The last bike show I went to in NYC was in 2003 when Montauk ride guru, Glen Goldstein was throwing them in the Armory on Lexington ave. He wanted to diversify the show from just being a bunch of brand name outfitters showing off their latest wears to something more social and embrace the outlaw NYC culture that was blossoming at the time. The last one he threw had a group ride (dare we say critical mass-don’t-ask-for permission style) mutant bikes and a DJ accompanied ride-your-bike-in-a-circle dance party, yes indoors. Glen was rewarded with his outreach by that one being the last show. They’re may have been other factors involved and definite room for improvement, but the thought to have bike show was a good idea and perhaps ahead of it’s time. It was definitely a reflection of where the biking community was at.

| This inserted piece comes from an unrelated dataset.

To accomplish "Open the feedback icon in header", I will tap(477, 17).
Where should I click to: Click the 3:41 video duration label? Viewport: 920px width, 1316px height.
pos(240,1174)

Now fast forward to the present and the bike show is back here in NYC. In fact we now have three of them including the Bike Expo and Grand Fondo May 20th…More about these other shows…soon. Seems like the bicycle is more mature, more accepted and definitely in fashion here in NYC. The first show, I attended last weekend, was in it’s second incarnation called the New Amsterdam bicycle show. This was put on by the advocacy group Transportation Alternatives and entertainment guide, Nypress.com and Dutch Airline company KLM, who actually embrace bicycle travel unlike the US. The New Am show had the same intentions of the past bike shows, to bring together bike organizations, culture, fashion and products under one banner, right around the kick-off to the bicycle riding season. Around 4,500 people attended the two day event which had food, a DJ,
a ton of bicycle stuff, a fashion show and guest speakers. It was held in the one level event space, west of Soho called the Skylight Soho.
My first impressions was this was a good amalgamation of where the biking culture is today in NYC. Of course the corporate name brands were there as the back bone of the industry but there were a lot of custom ETSY, style new comers, leading the charge for making biking more stylish and more fashionable. Much like the movements in Brooklyn to make homemade chocolate, beer and pickles, etc., the bicycle world is also having this kind of renaissance with individual companies making everything from lock holders, to reflective clothing and especially different styles of bags. It was also nice to see some real stewards of the bicycle culture in attendance, people who really pioneered the scene, back before the green painted bike lanes and debates about “All these damn bikes.”
I attended the event with the wife and three year old who despite the short attention span, enjoyed seeing everything and getting free stuff…what’s a trade show without schwag…right?